Calculating and setting the target time what is good of course but until this moment we doesn’t see how the SCSM tracking this time. As we know we status of the “Service Level Instance Time Information” object  must be changed when target time or warning threshold time is overdue. To handle time tracking SCSM use another workflow with internal name “ServiceManager.SLAManagement.Library.SLAInstance.TimeInformation.PeriodicRule”. This workflow runs every 3 minutes and get all “Service Level Instance Time Information” objects (System.SLA.Instance.TimeInformation) by filter:

(IsCanceled != true)
AND
((TargetEndDate < [Now]) OR (TargetWarningDate<[Now]) AND Status != Warning)
AND
(Status!=Met AND Status!=Paused AND Status!=NotReady AND Status!=Breached)

and recalculate state for for each founded object.

Now it’s time to talk about “Service Level Instance Time Information” object’s states.

Status “Not ready”

The SLA tracking system is not enough data for calculation. In generally this means what the property what set as Start Date in metric has null value (empty).
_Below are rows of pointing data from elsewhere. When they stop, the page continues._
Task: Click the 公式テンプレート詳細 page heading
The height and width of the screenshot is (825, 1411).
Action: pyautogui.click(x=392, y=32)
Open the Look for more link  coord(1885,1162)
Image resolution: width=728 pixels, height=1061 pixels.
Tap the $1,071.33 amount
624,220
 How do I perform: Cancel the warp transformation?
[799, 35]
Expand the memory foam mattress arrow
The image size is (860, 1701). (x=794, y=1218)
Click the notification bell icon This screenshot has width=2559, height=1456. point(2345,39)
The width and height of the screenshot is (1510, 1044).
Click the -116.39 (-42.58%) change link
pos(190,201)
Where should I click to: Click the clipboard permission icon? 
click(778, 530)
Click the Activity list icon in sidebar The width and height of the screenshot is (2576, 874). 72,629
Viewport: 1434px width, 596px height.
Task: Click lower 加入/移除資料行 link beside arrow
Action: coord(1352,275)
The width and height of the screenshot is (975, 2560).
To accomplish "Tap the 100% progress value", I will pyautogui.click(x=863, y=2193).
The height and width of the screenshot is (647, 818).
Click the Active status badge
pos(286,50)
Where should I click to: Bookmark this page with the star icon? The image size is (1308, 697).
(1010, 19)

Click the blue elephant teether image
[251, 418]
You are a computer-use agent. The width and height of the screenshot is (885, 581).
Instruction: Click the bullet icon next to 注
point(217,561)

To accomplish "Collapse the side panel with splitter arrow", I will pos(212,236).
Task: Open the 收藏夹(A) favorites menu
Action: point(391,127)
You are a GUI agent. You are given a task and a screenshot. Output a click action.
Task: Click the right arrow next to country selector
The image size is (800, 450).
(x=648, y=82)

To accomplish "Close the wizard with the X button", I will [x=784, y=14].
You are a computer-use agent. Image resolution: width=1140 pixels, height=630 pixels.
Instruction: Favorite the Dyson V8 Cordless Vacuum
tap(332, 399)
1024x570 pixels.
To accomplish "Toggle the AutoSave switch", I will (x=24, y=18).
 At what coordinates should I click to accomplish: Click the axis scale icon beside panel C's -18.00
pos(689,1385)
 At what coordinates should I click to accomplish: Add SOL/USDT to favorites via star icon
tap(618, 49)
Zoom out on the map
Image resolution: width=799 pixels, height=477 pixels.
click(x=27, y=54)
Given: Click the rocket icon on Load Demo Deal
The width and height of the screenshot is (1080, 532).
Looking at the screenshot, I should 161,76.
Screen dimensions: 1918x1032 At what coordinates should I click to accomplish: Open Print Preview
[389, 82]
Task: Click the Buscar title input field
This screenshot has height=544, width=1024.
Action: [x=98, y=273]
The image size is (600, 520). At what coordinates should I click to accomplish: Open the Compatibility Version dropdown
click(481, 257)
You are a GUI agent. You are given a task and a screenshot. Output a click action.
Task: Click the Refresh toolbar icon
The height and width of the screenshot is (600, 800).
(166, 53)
Let’s assume what we want to handle with SLA operator’s reaction time regarding to incident. We want to check time between first assign and first response. I changed my demo configuration to:
image

The both this property are empty by default for incidents. But the queue criteria for incident is still the same and if urgency for incident is High then this incident will added to queue => it will added to SLO group => workflow started => new “Service Level Instance Time Information” object will created. But First assigned date is null so the new object will be in “Not ready” state:
image

And only when the First assigned value changed to some value the SLA will start tracking. This situation handled by %SLO_NAME%-StartEvent workflow (see the list of workflow in Part 1 and in the beginning of this article).

Status “Active”

This status means what SLA tracking system is live for this object: the object isn’t canceled, the Start Date is not null and End Date is null.
image

Status “Warning”

This means what the “ServiceManager.SLAManagement.Library.SLAInstance.TimeInformation.PeriodicRule” workflow was found what the End Date property is still null and (TargetEndDate value of the given object minus “Warning threshold” value of related metric) is less than current time.To show this I changed the Target Time for metric to 1 hours and Warning threshold to 20 minutes.
image

The incident was assigned at 02:33:38:
image

But you remember what my calendar has a scheduler from 10:00 to 19:00 so the calculated target date will be “17.02.2013 11:00”
image

Status “Breached”

This means what the “ServiceManager.SLAManagement.Library.SLAInstance.TimeInformation.PeriodicRule” workflow was found what the End Date property is still null and TargetEndDate value of the given object is less than current time.

Status “Met”

This means what the “ServiceManager.SLAManagement.Library.SLAInstance.TimeInformation.PeriodicRule” workflow was found what the End Date property is not null and TargetEndDate value of the given object is more than current time:
image

Status “Paused”

This means what SLA tracking is paused. I wrote article about pausing SLA tracking long time ago. In part 3 of this series I will show how to configure this.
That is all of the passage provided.